USADaily -
The Congressional Budget Office analysis of the Republican health care bill passed recently by the US House of Representatives, shows that 23 million people will lose health insurance under the GOP bill over a ten-year period.
There is talk that Donald Trump may try to claim that this is great news, as the original House health care bill took insurance away from 24 million people.
Among other findings in the CBO report:
* Premiums could be slightly lower than under the original GOP bill because this bill offers worse benefits. So you get less and pay slightly less.
* The bill will cut $834 million from Medicaid. It will also lose $210 billion that would have been collected under current law (aka the Affordable Care Act, aka Obamacare).
Here’s more from CBO:
CBO and JCT estimate that, in 2018, 14 million more people would be uninsured under H.R. 1628 than under current law. The increase in the number of uninsured people relative to the number projected under current law would reach 19 million in 2020 and 23 million in 2026. In 2026, an estimated 51 million people under age 65 would be uninsured, compared with 28 million who would lack insurance that year under current law. Under the legislation, a few million of those people would use tax credits to purchase policies that would not cover major medical risks.

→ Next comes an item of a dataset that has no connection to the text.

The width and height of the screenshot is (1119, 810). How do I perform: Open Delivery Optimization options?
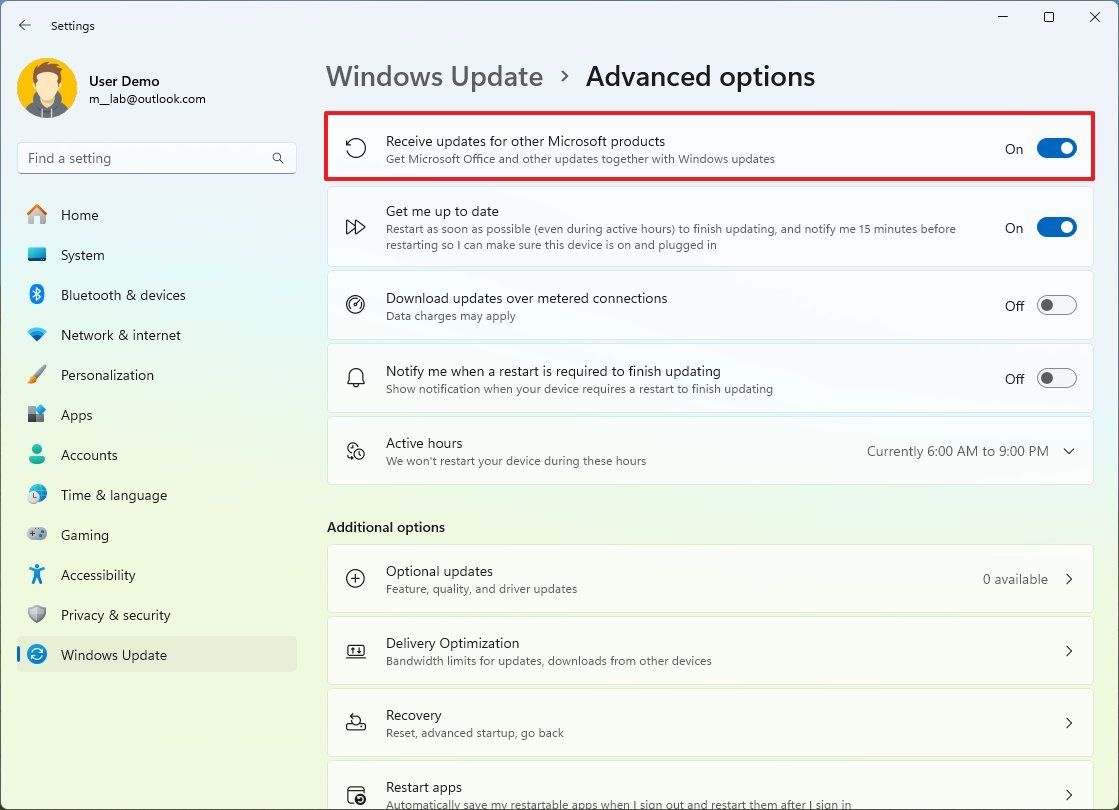coord(710,651)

CBO says that in states that choose to opt-out of the current requirement to include a list of ten essential health benefits in every health plan (e.g., maternity, prescription drugs) and the requirement to treat people with pre-existing conditions the same as other insurees, in terms of the cost for their coverage, prices may go down because sick people will no longer be able to afford insurance, and those who can afford insurance will be getting fewer benefits (violating a key promise Trump made):
Over time, it would become more difficult for less healthy people (including people with preexisting medical conditions) in those states to purchase insurance because their premiums would continue to increase rapidly. As a result of the narrower scope of covered benefits and the difficulty less healthy people would face purchasing insurance, average premiums for people who did purchase insurance would generally be lower than in other states—but the variation around that average would be very large.
Another key paragraph from CBO. Not only will premiums soar for people with pre-existing conditions, but anyone getting sick will have to pay much more out-of-pocket under the GOP plan. First, because many of the current benefits, like maternity care, won’t necessary be covered under the GOP plan.

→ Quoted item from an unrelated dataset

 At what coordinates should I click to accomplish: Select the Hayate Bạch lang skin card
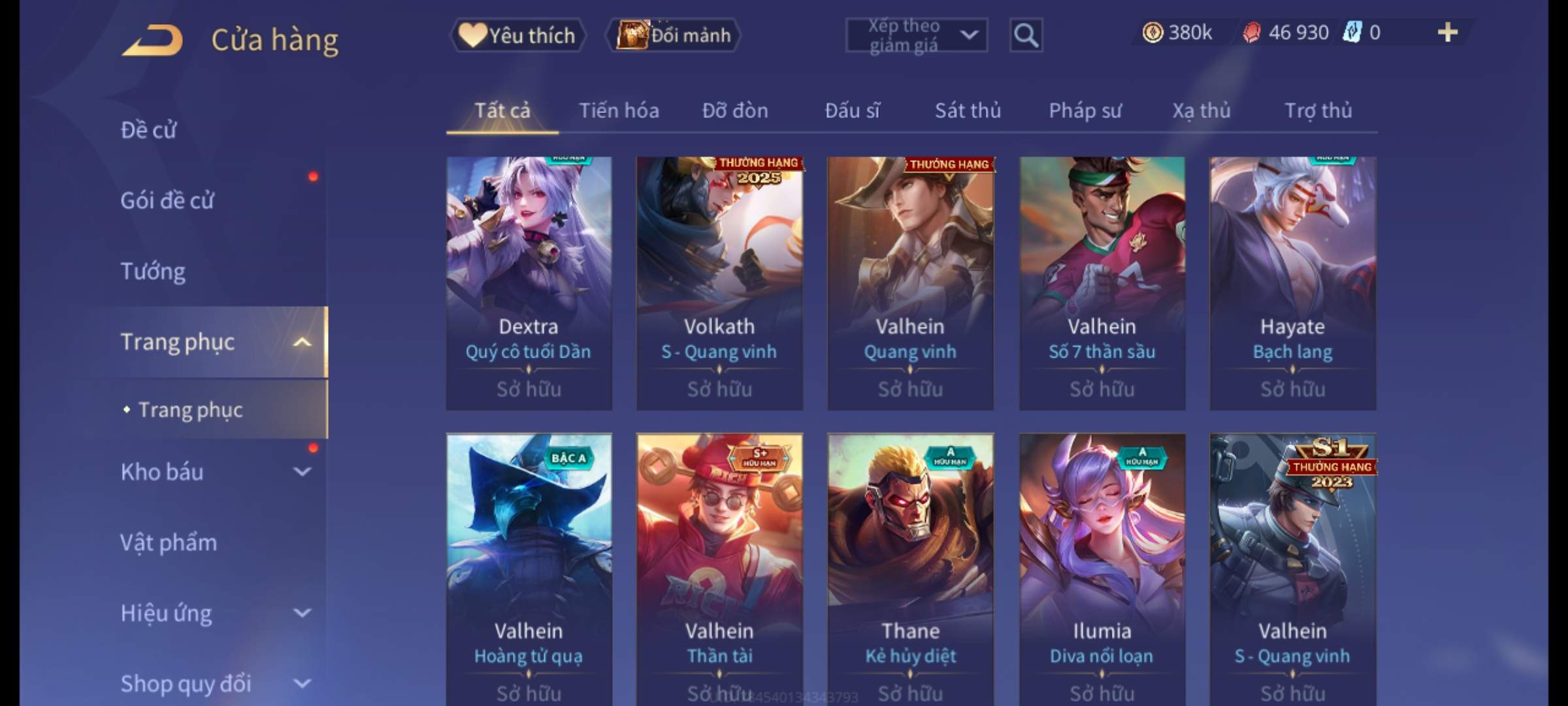1293,283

Second, because Obamacare limits on annual payments (meaning, you only have to pay $2,000 or $6,000 per year for essential health benefits before your plan covers 100% of the rest of the essential benefits for that year) will be lifted in states that opt-out under the GOP bill. A specific example, if a state opts-out of maternity benefits being considered “essential,” then not only do their plans not have to include maternity benefits, but even if they are included, there will no longer be an annual limit on what you pay out-of-pocket for those benefits, because they’re no longer “essential.”

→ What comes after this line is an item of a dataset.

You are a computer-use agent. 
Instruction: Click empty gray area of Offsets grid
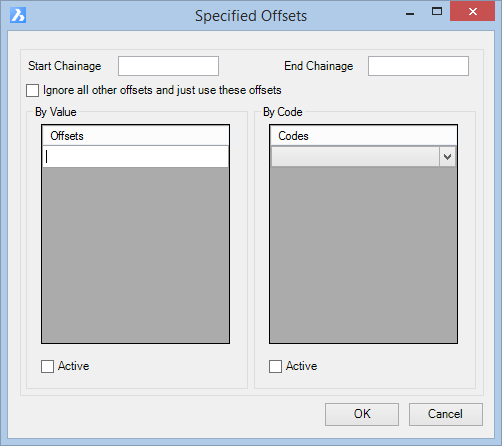(135, 255)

And thirdly, for benefits no longer deemed “essential,” insurers could reimpose annual and lifetime limits on benefits. Meaning, if you spend too much in one year, or your lifetime, on a certain benefit, it’s over, you get no more. Before Obamacare, this would happen to people with bad cancers — their insurance would simply cut them off, and they’d never get insurance again.
Although premiums would decline, on average, in states that chose to narrow the scope of EHBs, some people enrolled in nongroup insurance would experience substantial increases in what they would spend on health care. People living in states modifying the EHBs who used services or benefits no longer included in the EHBs would experience substantial increases in out-of-pocket spending on health care or would choose to forgo the services. Services or benefits likely to be excluded from the EHBs in some states include maternity care, mental health and substance abuse benefits, rehabilitative and habilitative services, and pediatric dental benefits. In particular, out-of-pocket spending on maternity care and mental health and substance abuse services could increase by thousands of dollars in a given year for the nongroup enrollees who would use those services. Moreover, the ACA’s ban on annual and lifetime limits on covered benefits would no longer apply to health benefits not defined as essential in a state. As a result, for some benefits that might be removed from a state’s definition of EHBs but that might not be excluded from insurance coverage altogether, some enrollees could see large increases in out-of-pocket spending because annual or lifetime limits would be allowed. That could happen, for example, to some people who use expensive prescription drugs. Out-of-pocket payments for people who have relatively high health care spending would increase most in the states that obtained waivers from the requirements for both the EHBs and community rating.